The result would kill Texaco Canada Inc.’s plans to develop a major new oilfield on the Canadian portion of the bank,
350 miles south of Halifax. The Nova Scotia legislation has also left other oil companies worried about the possibility of similar embargoes off British Columbia, the Arctic islands and in the Beaufort Sea. Said Ian Doig, a Calgary-based oil analyst and editor of the newsletter Doig’s Digest “Changing the rules off Nova Scotia has implications for the entire oil industry.”
The Nova Scotia law reinforces a decision by federal Energy Minister Marcel Masse last month to change the CanadaNova Scotia offshore jurisdiction agreement and to impose a 12-year moratorium on Georges Bank exploration. Texaco officials charge that the
decision was made rashly and without proper scientific evidence. They also say that the company was never allowed to fully present its side of the story.

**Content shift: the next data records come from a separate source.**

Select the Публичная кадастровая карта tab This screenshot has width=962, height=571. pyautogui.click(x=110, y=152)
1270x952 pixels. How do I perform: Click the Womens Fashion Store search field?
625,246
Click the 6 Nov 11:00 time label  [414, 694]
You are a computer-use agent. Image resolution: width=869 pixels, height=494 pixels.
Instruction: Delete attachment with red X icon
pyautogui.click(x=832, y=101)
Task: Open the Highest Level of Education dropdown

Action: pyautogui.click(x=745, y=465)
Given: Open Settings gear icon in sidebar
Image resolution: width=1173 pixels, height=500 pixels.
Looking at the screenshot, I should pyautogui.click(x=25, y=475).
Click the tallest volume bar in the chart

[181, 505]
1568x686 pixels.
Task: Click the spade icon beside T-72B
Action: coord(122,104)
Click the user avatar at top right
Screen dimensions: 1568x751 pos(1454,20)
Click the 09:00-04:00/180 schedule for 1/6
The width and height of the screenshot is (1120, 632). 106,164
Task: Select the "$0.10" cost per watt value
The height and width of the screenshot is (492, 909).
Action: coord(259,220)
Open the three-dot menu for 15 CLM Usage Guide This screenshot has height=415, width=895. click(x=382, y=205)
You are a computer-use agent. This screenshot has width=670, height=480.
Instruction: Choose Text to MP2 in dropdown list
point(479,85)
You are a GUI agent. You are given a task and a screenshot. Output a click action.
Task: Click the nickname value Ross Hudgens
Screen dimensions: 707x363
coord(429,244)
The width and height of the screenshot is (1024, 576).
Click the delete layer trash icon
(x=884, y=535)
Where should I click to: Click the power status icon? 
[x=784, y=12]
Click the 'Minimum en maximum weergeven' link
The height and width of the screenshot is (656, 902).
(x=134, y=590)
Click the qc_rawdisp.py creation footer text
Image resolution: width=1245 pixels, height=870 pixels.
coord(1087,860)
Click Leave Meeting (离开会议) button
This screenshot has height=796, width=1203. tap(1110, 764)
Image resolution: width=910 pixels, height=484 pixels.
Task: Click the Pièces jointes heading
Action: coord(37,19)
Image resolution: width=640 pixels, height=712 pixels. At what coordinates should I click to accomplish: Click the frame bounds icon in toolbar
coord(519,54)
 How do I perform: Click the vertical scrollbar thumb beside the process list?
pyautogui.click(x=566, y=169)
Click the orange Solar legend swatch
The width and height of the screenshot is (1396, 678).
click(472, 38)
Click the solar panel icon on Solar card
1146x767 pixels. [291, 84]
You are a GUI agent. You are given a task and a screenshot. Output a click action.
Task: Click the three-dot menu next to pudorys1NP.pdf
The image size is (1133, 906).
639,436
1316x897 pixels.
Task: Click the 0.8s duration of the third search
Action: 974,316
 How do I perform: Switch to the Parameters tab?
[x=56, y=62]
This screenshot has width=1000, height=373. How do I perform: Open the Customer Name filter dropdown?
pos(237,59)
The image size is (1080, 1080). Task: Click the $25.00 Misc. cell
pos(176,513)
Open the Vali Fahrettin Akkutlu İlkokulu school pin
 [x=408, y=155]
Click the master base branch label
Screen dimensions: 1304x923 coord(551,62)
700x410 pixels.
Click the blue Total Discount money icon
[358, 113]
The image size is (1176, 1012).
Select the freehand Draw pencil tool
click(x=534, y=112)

Said Texaco spokesman Brian Hay: “The way this was handled raises disturbing questions about how energy policy is made in Canada.” But government officials say that the decision was a compromise between doing nothing and banning drilling permanently. And Texaco’s experience illustrates what can happen when corporate and regional interests clash. Said Nova Scotia Energy Minister Kenneth Streatch: “When the debate is over a thriving fishing industry and an oilfield which may or may not be there, we will take the fishery every time.” Texaco Canada is a subsidiary of White Plains, N.Y.-based Texaco Inc., which recently emerged from bankruptcy after a restructuring and which last week was involved in a takeover battle with U.S. financier Carl C. Icahn. Texaco sparked the fisheries controversy last year when it announced that it would seek permission from the Canadian government to drill exploratory wells
on the Georges Bank. Texaco officials say that geological studies by the federal government estimate that the area contains two billion barrels of oil, nearly double the size of the rich Hibernia field off Newfoundland. That announcement mobilized fishermen who expressed concern that an oil spill would destroy the Georges Bank fishery, which employs 6,000 people and generates $300 million annually. With financial backing from local fishing companies, the fishermen began aggressively lobbying against Texaco.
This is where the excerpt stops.